_Excerpt provided_
---+---

Your Food Choices Affect Ocean Health

Posted by: Sam Meehan

For most Americans, our massive agricultural sector ensures that food is relatively inexpensive, readily available, and shortages are unheard of.  Unfortunately, this abundance now comes at a very high cost to the health of our oceans. Every day, thousands of gallons of farm waste, like runoff herbicides, pesticides, and excess fertilizer, end up in coastal waters, profoundly upsetting these delicately balanced ecosystems. Nitrogen, a key ingredient in fertilizer, is particularly detrimental.

According to the journal Bioscience, over half a million tons of nitrogen washes away from America’s farms and end up in our oceans. Incredibly, nearly fifty percent of the nitrogen applied to crops in the United States is surplus to the needs of the plants. The Rodale Institute estimates that this excess nitrogen fertilizer costs farmers an estimated $270 million dollars per year.  The addition of excess nitrogen to an ecosystem can lead to a phenomenon called hypoxia, in which the dissolved oxygen saturation is too low to sustain much life. Faster-moving animals such as fish can navigate away from these areas, but less mobile creatures such as clams and urchins, cannot escape and die en masse.

---+---

_Supplied material_
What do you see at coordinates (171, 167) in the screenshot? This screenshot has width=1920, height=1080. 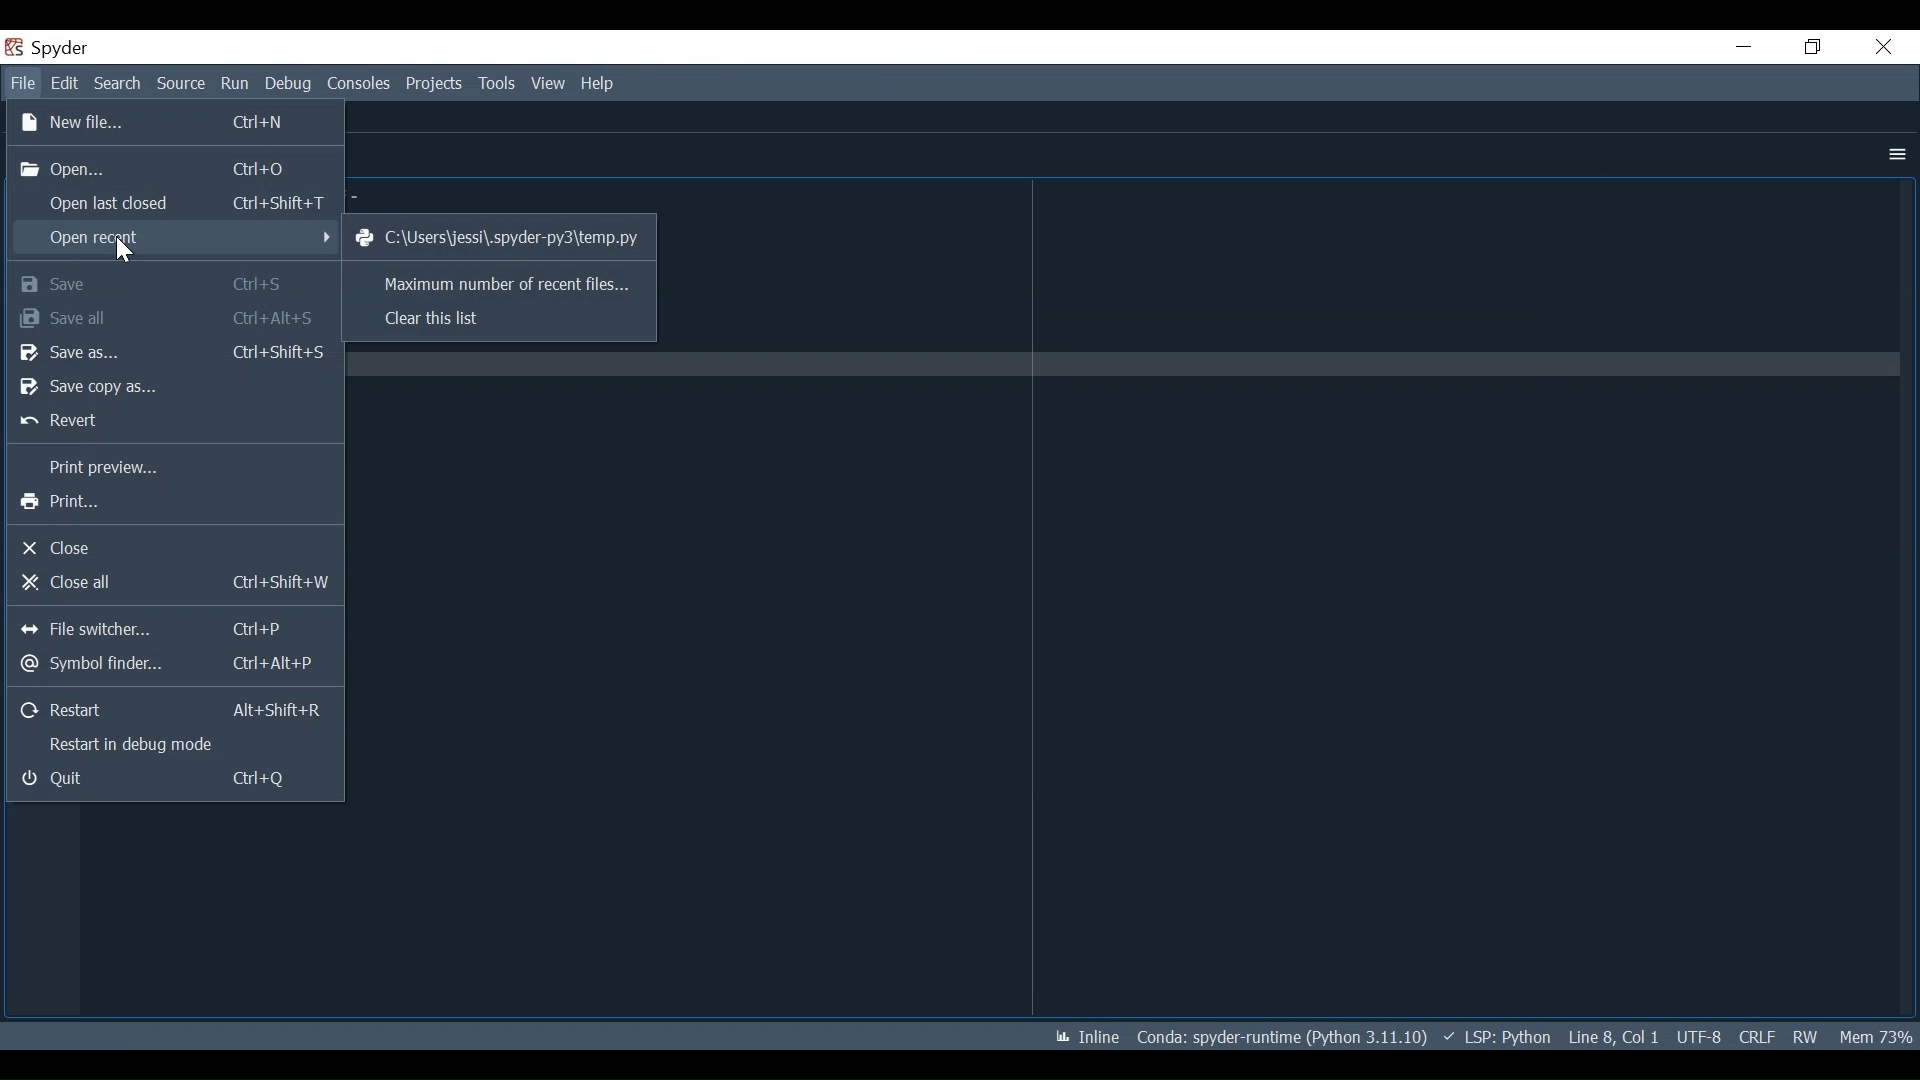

---+---

_Request_
Echo the passage from the ocean health article, starting at "Posted by: Sam" and ending at "is particularly detrimental.".

_Solution to this problem_
Posted by: Sam Meehan

For most Americans, our massive agricultural sector ensures that food is relatively inexpensive, readily available, and shortages are unheard of.  Unfortunately, this abundance now comes at a very high cost to the health of our oceans. Every day, thousands of gallons of farm waste, like runoff herbicides, pesticides, and excess fertilizer, end up in coastal waters, profoundly upsetting these delicately balanced ecosystems. Nitrogen, a key ingredient in fertilizer, is particularly detrimental.